_Set problem_.
Reproduce each of the following entries line for line, keeping every character as it appears.

_Data to process_.
** START **
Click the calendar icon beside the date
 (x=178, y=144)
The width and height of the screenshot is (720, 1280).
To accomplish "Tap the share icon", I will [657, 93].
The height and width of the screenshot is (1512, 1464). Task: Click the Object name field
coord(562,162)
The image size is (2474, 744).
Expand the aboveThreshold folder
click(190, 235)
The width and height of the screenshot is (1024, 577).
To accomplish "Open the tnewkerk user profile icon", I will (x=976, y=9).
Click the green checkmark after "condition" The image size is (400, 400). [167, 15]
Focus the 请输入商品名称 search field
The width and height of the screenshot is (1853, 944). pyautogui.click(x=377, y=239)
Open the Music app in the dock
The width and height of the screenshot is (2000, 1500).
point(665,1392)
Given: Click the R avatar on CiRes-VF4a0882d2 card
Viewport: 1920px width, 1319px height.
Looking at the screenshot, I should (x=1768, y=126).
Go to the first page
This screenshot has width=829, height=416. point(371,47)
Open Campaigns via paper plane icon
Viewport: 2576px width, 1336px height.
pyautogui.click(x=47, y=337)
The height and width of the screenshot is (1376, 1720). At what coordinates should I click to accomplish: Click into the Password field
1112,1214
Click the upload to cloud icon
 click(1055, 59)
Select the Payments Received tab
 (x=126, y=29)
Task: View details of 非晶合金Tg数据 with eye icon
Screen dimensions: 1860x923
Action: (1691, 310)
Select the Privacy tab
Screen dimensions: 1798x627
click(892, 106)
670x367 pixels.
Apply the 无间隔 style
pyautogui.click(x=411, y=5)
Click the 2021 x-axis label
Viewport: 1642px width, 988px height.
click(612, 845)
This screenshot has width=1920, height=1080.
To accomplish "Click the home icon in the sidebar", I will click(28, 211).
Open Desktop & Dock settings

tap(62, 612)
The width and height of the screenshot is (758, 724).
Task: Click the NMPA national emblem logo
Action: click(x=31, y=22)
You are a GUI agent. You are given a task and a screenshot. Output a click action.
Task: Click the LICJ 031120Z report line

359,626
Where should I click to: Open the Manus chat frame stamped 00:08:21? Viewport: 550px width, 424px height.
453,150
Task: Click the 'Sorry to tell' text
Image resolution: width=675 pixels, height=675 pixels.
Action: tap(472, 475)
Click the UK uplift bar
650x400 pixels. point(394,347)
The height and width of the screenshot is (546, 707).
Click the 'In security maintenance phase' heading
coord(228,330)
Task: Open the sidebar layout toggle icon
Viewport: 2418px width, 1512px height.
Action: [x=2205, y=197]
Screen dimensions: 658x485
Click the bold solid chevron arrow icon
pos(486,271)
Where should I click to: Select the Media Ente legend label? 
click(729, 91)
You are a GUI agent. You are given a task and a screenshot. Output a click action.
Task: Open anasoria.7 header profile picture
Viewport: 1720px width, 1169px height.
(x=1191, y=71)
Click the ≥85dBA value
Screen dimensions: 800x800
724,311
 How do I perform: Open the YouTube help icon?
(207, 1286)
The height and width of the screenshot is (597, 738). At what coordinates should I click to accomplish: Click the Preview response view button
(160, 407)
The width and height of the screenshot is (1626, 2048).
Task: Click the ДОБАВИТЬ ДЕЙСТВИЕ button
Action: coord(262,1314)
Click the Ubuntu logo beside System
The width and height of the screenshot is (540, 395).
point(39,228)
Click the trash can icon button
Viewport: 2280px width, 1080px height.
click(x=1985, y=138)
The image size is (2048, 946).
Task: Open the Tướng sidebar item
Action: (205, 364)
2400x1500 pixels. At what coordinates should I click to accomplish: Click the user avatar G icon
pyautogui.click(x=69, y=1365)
** END **
_Solution to this exercise_.
Click the calendar icon beside the date
 (x=178, y=144)
The width and height of the screenshot is (720, 1280).
To accomplish "Tap the share icon", I will [657, 93].
The height and width of the screenshot is (1512, 1464). Task: Click the Object name field
coord(562,162)
The image size is (2474, 744).
Expand the aboveThreshold folder
click(190, 235)
The width and height of the screenshot is (1024, 577).
To accomplish "Open the tnewkerk user profile icon", I will (x=976, y=9).
Click the green checkmark after "condition" The image size is (400, 400). [167, 15]
Focus the 请输入商品名称 search field
The width and height of the screenshot is (1853, 944). pyautogui.click(x=377, y=239)
Open the Music app in the dock
The width and height of the screenshot is (2000, 1500).
point(665,1392)
Given: Click the R avatar on CiRes-VF4a0882d2 card
Viewport: 1920px width, 1319px height.
Looking at the screenshot, I should (x=1768, y=126).
Go to the first page
This screenshot has width=829, height=416. point(371,47)
Open Campaigns via paper plane icon
Viewport: 2576px width, 1336px height.
pyautogui.click(x=47, y=337)
The height and width of the screenshot is (1376, 1720). At what coordinates should I click to accomplish: Click into the Password field
1112,1214
Click the upload to cloud icon
 click(1055, 59)
Select the Payments Received tab
 (x=126, y=29)
Task: View details of 非晶合金Tg数据 with eye icon
Screen dimensions: 1860x923
Action: (1691, 310)
Select the Privacy tab
Screen dimensions: 1798x627
click(892, 106)
670x367 pixels.
Apply the 无间隔 style
pyautogui.click(x=411, y=5)
Click the 2021 x-axis label
Viewport: 1642px width, 988px height.
click(612, 845)
This screenshot has width=1920, height=1080.
To accomplish "Click the home icon in the sidebar", I will click(28, 211).
Open Desktop & Dock settings

tap(62, 612)
The width and height of the screenshot is (758, 724).
Task: Click the NMPA national emblem logo
Action: click(x=31, y=22)
You are a GUI agent. You are given a task and a screenshot. Output a click action.
Task: Click the LICJ 031120Z report line

359,626
Where should I click to: Open the Manus chat frame stamped 00:08:21? Viewport: 550px width, 424px height.
453,150
Task: Click the 'Sorry to tell' text
Image resolution: width=675 pixels, height=675 pixels.
Action: tap(472, 475)
Click the UK uplift bar
650x400 pixels. point(394,347)
The height and width of the screenshot is (546, 707).
Click the 'In security maintenance phase' heading
coord(228,330)
Task: Open the sidebar layout toggle icon
Viewport: 2418px width, 1512px height.
Action: [x=2205, y=197]
Screen dimensions: 658x485
Click the bold solid chevron arrow icon
pos(486,271)
Where should I click to: Select the Media Ente legend label? 
click(729, 91)
You are a GUI agent. You are given a task and a screenshot. Output a click action.
Task: Open anasoria.7 header profile picture
Viewport: 1720px width, 1169px height.
(x=1191, y=71)
Click the ≥85dBA value
Screen dimensions: 800x800
724,311
 How do I perform: Open the YouTube help icon?
(207, 1286)
The height and width of the screenshot is (597, 738). At what coordinates should I click to accomplish: Click the Preview response view button
(160, 407)
The width and height of the screenshot is (1626, 2048).
Task: Click the ДОБАВИТЬ ДЕЙСТВИЕ button
Action: coord(262,1314)
Click the Ubuntu logo beside System
The width and height of the screenshot is (540, 395).
point(39,228)
Click the trash can icon button
Viewport: 2280px width, 1080px height.
click(x=1985, y=138)
The image size is (2048, 946).
Task: Open the Tướng sidebar item
Action: (205, 364)
2400x1500 pixels. At what coordinates should I click to accomplish: Click the user avatar G icon
pyautogui.click(x=69, y=1365)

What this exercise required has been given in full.